Turmeric trading range for the day is 13660-15416 - Kedia Advisory

Gold
Gold prices declined by 0.53% to settle at Rs 93,252 amid improved global risk appetite after the White House excluded smartphones and computers from reciprocal tariffs on China. The easing trade tension temporarily dented safe-haven demand. However, market sentiment remained cautious, with U.S. President Donald Trump indicating upcoming tariffs on imported semiconductors, keeping geopolitical uncertainty elevated. Despite the pullback, long-term fundamentals remain supportive. Goldman Sachs raised its year-end gold forecast to $3,700, citing stronger-than-expected central bank demand and increased recession risks fueling ETF inflows. China led investment activity, with inflows into physically backed gold ETFs reaching 29.1 metric tons in just the first 11 days of April—surpassing total inflows for Q1 and outpacing U.S.-listed funds. Physical gold demand also improved in major Asian hubs due to recent price corrections. Chinese dealers offered premiums ranging from $24 to $54 per ounce over global benchmarks, compared to $6–$13 the previous week. The People's Bank of China added gold to its reserves for the fifth consecutive month in March. Indian gold dealers, however, shifted from premiums of $5 early in the week to discounts as deep as $33 per ounce later, reflecting subdued retail interest amid high prices. Gold is witnessing long liquidation, with open interest declining by 0.12% to 20,408. Key support lies at Rs 92,810 and Rs 92,365, while resistance is placed at Rs 93,640 and Rs 94,025. A breakout above these levels may determine the next directional move.
Trading Ideas:
* Gold trading range for the day is 92365-94025.
* Gold prices fell as risk appetite improved after tariff exemptions on electronics were announced.
* Washington's exclusion of smartphones and computers boosted overall risk sentiment in financial markets.

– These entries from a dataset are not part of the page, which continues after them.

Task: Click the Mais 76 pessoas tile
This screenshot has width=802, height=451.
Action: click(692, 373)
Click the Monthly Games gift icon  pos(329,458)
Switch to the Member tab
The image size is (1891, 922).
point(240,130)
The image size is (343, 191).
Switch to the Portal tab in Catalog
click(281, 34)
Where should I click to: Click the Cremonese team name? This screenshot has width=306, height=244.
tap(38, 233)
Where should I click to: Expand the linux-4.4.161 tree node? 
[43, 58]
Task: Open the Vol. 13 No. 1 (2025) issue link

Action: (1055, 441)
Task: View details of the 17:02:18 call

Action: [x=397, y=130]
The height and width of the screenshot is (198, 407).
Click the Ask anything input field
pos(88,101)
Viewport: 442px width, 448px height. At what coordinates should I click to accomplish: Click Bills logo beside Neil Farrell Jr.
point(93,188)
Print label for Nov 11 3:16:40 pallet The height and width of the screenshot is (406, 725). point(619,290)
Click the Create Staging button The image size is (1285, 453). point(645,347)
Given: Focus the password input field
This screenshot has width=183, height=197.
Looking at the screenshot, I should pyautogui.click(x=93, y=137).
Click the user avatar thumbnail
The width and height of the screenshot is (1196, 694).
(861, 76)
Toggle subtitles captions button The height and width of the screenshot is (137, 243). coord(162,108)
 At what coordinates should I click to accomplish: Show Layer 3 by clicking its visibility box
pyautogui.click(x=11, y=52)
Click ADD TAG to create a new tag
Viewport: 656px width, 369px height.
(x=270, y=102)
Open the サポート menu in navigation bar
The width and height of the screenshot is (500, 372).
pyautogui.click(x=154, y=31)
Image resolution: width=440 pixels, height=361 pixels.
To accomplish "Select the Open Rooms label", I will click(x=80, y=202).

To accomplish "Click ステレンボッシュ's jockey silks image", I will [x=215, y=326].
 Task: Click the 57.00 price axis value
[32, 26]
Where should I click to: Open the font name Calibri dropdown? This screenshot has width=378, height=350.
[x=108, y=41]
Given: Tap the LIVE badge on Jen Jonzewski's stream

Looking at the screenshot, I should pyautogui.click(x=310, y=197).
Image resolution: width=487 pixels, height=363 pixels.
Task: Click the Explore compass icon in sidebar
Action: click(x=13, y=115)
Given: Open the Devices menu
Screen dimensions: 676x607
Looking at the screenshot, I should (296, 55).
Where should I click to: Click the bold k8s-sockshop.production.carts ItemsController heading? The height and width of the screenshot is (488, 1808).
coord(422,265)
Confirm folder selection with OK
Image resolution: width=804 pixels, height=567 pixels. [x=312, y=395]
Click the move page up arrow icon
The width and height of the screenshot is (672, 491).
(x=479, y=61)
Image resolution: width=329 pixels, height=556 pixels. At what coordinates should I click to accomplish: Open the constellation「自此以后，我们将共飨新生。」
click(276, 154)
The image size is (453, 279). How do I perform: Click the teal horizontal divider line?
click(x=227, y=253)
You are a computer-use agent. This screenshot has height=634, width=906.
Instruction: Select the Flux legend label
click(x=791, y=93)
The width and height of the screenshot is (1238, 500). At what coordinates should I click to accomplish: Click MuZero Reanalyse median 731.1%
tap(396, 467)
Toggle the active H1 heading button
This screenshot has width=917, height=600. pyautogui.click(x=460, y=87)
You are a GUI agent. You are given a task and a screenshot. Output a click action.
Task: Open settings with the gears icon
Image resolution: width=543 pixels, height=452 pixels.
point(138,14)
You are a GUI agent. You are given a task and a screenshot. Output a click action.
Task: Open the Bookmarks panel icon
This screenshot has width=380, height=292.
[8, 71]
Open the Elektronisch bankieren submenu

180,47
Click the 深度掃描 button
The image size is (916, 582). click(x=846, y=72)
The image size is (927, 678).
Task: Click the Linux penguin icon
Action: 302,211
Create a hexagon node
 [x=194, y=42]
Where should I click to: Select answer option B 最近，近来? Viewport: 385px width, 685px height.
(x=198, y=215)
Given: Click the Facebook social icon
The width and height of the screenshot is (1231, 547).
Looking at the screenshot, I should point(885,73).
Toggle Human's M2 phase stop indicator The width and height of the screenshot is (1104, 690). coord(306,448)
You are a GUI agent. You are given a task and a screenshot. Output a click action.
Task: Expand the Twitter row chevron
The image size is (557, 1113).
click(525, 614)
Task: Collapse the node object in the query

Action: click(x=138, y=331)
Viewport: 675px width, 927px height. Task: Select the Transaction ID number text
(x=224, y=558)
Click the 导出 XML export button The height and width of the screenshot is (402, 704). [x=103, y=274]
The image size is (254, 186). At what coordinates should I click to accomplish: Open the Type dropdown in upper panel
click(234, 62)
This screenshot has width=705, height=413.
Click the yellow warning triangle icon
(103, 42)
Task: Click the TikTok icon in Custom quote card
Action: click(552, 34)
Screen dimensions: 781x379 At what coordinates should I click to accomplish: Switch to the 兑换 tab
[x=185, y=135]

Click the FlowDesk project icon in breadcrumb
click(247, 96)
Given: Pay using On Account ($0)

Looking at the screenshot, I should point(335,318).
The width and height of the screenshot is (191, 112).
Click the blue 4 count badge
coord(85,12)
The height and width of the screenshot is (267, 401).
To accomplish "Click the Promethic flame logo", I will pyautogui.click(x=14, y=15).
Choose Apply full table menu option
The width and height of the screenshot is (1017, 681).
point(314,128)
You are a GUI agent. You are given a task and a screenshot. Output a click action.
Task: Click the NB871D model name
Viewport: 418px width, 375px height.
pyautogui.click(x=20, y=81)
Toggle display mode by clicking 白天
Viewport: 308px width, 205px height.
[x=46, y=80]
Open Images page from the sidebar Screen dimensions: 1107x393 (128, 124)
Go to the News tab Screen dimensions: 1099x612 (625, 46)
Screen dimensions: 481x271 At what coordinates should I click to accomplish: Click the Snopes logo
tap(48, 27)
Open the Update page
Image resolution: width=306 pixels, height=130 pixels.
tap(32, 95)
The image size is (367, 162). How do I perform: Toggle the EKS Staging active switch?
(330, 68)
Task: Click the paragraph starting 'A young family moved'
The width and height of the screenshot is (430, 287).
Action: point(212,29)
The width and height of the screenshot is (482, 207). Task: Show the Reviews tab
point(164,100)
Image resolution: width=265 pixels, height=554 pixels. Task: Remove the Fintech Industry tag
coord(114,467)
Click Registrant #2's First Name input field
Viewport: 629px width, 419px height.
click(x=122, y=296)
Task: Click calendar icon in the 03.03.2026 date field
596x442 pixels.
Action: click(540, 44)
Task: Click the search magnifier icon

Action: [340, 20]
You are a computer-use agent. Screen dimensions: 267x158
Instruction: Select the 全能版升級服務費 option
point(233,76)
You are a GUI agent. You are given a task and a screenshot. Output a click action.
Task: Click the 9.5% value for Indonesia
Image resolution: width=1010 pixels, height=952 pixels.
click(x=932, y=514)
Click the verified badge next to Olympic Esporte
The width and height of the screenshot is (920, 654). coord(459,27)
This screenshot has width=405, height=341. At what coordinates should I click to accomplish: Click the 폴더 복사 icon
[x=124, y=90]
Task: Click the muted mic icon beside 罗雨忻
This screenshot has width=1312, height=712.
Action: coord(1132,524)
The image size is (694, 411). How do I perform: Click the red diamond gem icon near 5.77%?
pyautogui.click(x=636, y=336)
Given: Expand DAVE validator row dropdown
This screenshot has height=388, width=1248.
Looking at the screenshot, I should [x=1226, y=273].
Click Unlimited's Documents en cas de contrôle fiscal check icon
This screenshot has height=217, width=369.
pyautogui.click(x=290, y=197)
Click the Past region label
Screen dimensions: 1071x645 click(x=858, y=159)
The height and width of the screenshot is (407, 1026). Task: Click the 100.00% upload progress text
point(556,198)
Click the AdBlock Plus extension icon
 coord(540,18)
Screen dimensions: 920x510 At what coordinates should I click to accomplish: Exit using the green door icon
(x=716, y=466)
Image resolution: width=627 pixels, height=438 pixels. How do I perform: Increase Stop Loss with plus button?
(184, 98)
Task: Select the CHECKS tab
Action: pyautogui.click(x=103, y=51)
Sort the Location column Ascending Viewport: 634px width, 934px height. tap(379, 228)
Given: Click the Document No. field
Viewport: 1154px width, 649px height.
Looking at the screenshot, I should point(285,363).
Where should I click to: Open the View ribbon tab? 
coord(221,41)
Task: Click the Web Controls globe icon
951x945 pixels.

* Goldman Sachs raises end-2025 gold price forecast to $3,700/oz
Silver
Silver settled higher by 0.62% at Rs 94,870 amid easing trade tensions following U.S. President Donald Trump's decision to exempt key tech products from the newly imposed 145% reciprocal tariffs. This move lifted global market sentiment and led China’s Commerce Ministry to label it a “small step,” though it continued to urge the U.S. for broader tariff relief. The market's focus has now shifted to upcoming trade talks between the U.S. and key partners like Japan, India, and South Korea. Prior to this pullback, silver prices had surged over 8% in three sessions, driven by heightened geopolitical uncertainty and weak U.S. economic data, which strengthened expectations for further Fed rate cuts. These macro concerns, combined with structural supply-demand dynamics, continue to support silver’s bullish tone. Fundamentally, silver is projected to witness its fifth consecutive annual deficit in 2025, with a shortfall of 149 million ounces despite the deficit shrinking 19% from the previous year. Total demand remains stable at 1.20 billion ounces, led by industrial fabrication, expected to hit a record high of 700 Moz. Silver physical investment is forecast to grow by 3%, especially in Europe and North America. On the supply side, total output is expected to rise 3% to 1.05 billion ounces, driven by increased mining and recycling activities. Technically, silver is in short covering mode, with open interest falling 2.42% to 16,743 as prices rose Rs 584. Immediate support lies at Rs 93,870, followed by Rs 92,870. Resistance is seen at Rs 95,575, above which prices could test Rs 96,280. The trend remains cautiously optimistic.
Trading Ideas:
* Silver trading range for the day is 92870-96280.
* Silver prices gained as some support seen after easing trade tensions.
* Trump's tariff exemptions for tech products improved global market sentiment significantly.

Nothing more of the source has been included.